Actions to take.
1 - How does the capital structure passage measure the size variable?
2 - Print everything in the capital structure passage from "The size variable" down to "theory of financing.".

=== Supplied passage ===

The stock return variable (r) is measured as the cumulative log return on the stock over quarter period, beginning with Q3 2007 to Q3 2008. Several studies demonstrated that managers tend to issue equity following stock price increases and tend to repurchase shares following stock price decreases (Hovakimian, Opler, Titman, 2001). This suggests that the debt ratios tend to be negatively related to past stock returns, as evidenced by Welch (2004). This variable can also be interpreted as a proxy for the market timing effect. The negative relation between book leverage and stock returns provides evidence that managers are willing to issue equity when there are high market valuations.

Size

The size variable is measured as the natural log of total sales. Size of the firm is included in this regression because size is expected to influence the adjustment speed to the target leverage. Therefore, larger firms are expected to adjust faster to the optimal ratio compared to smaller ones. (G. Wanzenried, 2006). Large firms are likely to have higher leverage ratios, as they are more profitable and have a larger portfolio of business units and products. This behavior is consistent with the trade off theory of financing.

=== Given information ===

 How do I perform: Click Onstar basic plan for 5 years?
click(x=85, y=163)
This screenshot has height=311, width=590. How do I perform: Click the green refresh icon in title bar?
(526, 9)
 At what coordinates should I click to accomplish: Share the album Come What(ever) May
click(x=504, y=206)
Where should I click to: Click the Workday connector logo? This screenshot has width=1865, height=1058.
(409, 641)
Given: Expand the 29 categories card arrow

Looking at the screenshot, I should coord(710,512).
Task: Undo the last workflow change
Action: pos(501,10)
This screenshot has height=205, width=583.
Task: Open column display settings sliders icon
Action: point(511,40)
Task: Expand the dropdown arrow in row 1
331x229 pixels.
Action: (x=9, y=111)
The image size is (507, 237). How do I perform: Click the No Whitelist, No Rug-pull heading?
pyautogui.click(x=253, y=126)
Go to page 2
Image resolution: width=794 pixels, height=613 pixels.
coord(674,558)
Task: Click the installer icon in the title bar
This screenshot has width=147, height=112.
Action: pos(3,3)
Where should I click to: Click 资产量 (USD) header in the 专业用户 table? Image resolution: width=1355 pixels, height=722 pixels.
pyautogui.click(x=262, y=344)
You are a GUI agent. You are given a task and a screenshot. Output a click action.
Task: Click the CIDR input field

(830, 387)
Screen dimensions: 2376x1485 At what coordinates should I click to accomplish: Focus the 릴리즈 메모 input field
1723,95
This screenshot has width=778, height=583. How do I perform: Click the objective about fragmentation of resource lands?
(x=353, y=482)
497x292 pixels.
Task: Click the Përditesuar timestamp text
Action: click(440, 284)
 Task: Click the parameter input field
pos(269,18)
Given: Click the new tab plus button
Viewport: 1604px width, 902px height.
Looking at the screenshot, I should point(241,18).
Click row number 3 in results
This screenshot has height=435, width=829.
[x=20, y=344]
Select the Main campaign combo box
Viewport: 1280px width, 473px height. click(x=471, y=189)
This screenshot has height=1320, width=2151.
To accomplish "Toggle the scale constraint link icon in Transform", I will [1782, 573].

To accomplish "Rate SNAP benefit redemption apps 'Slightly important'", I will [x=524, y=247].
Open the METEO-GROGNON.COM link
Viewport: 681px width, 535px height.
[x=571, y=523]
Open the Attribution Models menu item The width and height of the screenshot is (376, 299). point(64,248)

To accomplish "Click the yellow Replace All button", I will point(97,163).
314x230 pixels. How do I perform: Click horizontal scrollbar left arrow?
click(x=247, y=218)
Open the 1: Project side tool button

===

Solutions to the problems.
1 - As the natural log of total sales.

2 -
The size variable is measured as the natural log of total sales. Size of the firm is included in this regression because size is expected to influence the adjustment speed to the target leverage. Therefore, larger firms are expected to adjust faster to the optimal ratio compared to smaller ones. (G. Wanzenried, 2006). Large firms are likely to have higher leverage ratios, as they are more profitable and have a larger portfolio of business units and products. This behavior is consistent with the trade off theory of financing.